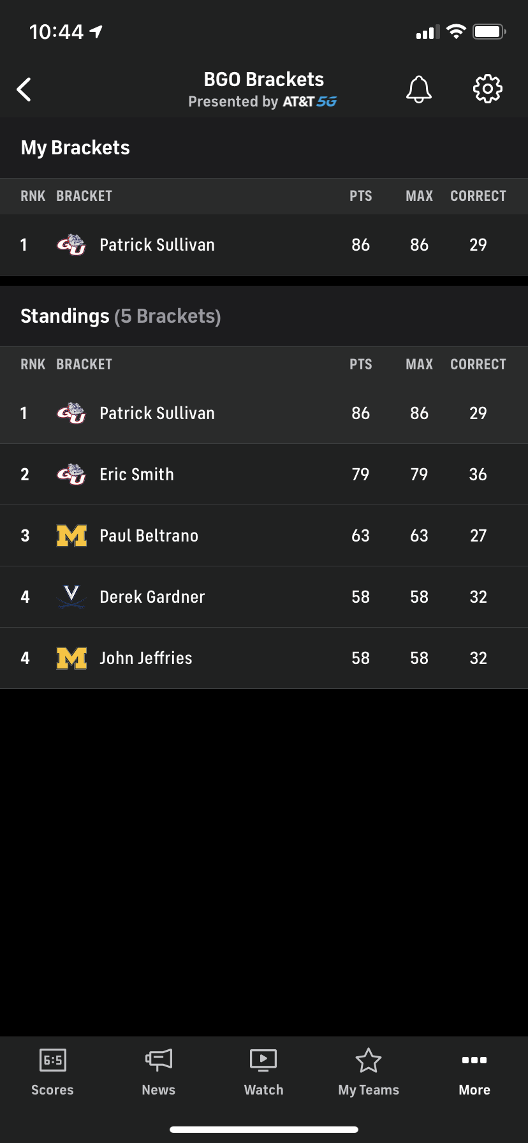Viewport: 528px width, 1143px height.
Task: Switch to the News tab
Action: point(158,1073)
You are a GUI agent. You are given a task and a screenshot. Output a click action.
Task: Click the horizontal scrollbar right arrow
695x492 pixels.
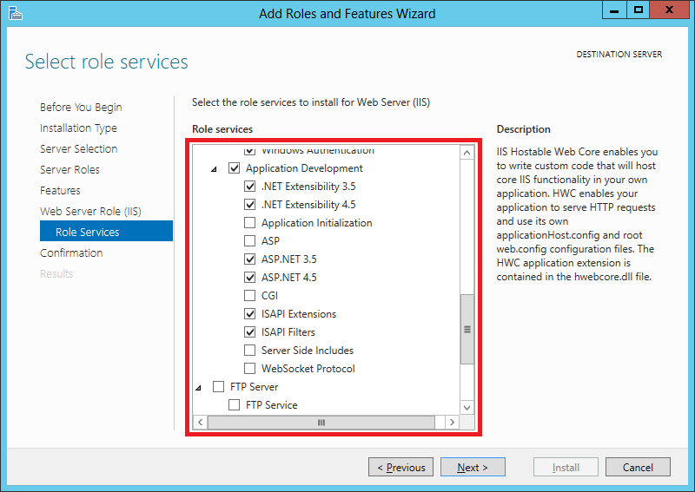452,422
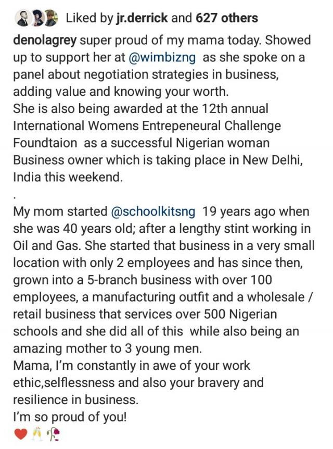Image resolution: width=333 pixels, height=449 pixels.
Task: View the list of 627 others who liked
Action: 227,18
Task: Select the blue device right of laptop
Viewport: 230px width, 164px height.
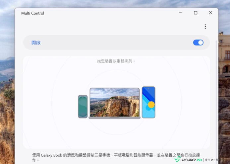Action: [148, 102]
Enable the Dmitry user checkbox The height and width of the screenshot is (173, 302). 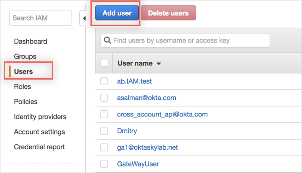coord(104,131)
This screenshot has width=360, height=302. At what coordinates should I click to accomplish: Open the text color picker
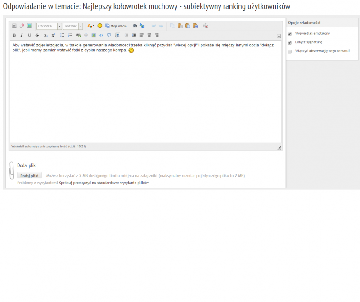90,26
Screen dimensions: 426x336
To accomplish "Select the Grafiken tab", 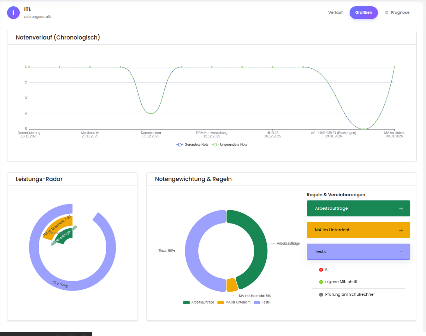I will point(363,12).
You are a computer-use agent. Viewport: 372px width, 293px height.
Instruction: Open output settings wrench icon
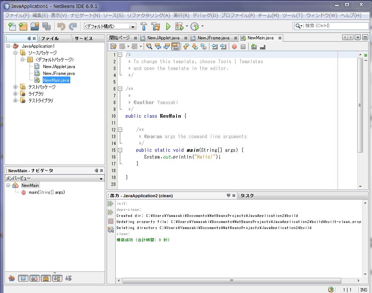pos(110,229)
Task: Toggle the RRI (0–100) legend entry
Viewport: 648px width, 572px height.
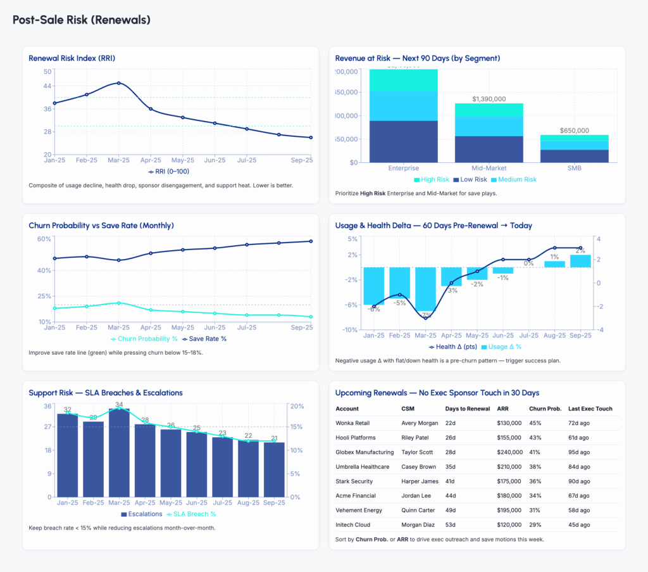Action: [x=168, y=171]
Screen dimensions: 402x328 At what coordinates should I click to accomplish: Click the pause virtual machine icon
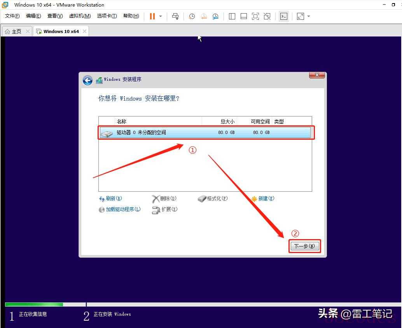click(152, 16)
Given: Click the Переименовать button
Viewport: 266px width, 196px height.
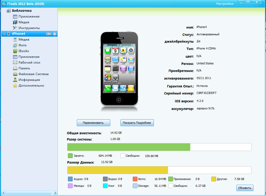Looking at the screenshot, I should (x=93, y=123).
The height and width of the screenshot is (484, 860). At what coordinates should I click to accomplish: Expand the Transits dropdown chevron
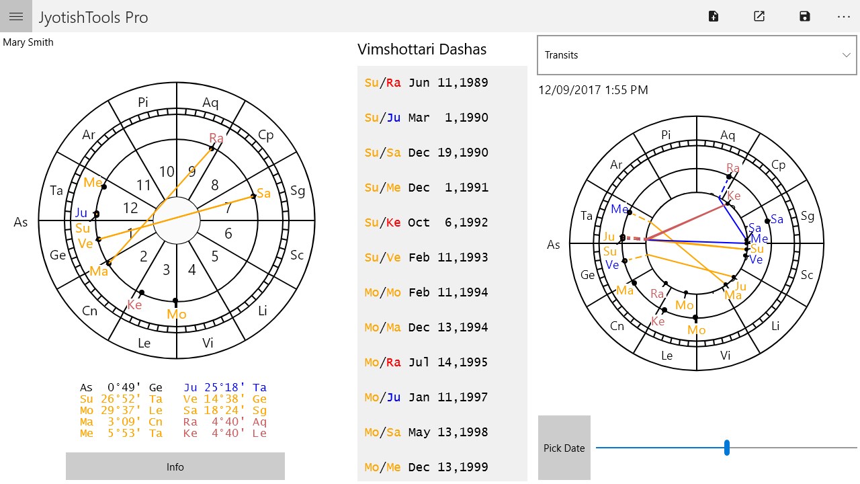click(x=847, y=55)
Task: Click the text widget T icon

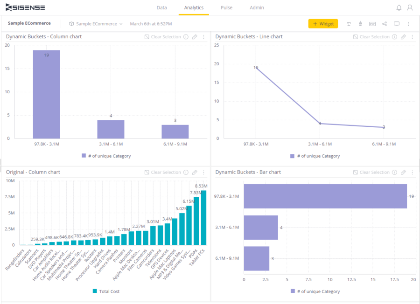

## Aim of the exercise:
Please transcribe exactly the part of the records that opens with the line containing "Viewport: 648px width, 572px height." and closes with the line containing "Given: Click the Переименовать button", both ends included, and leave out the pictures.

## Answer box:
Viewport: 648px width, 572px height.
Action: [x=168, y=171]
Screen dimensions: 402x328 At what coordinates should I click to accomplish: Click the pause virtual machine icon
click(152, 16)
Given: Click the Переименовать button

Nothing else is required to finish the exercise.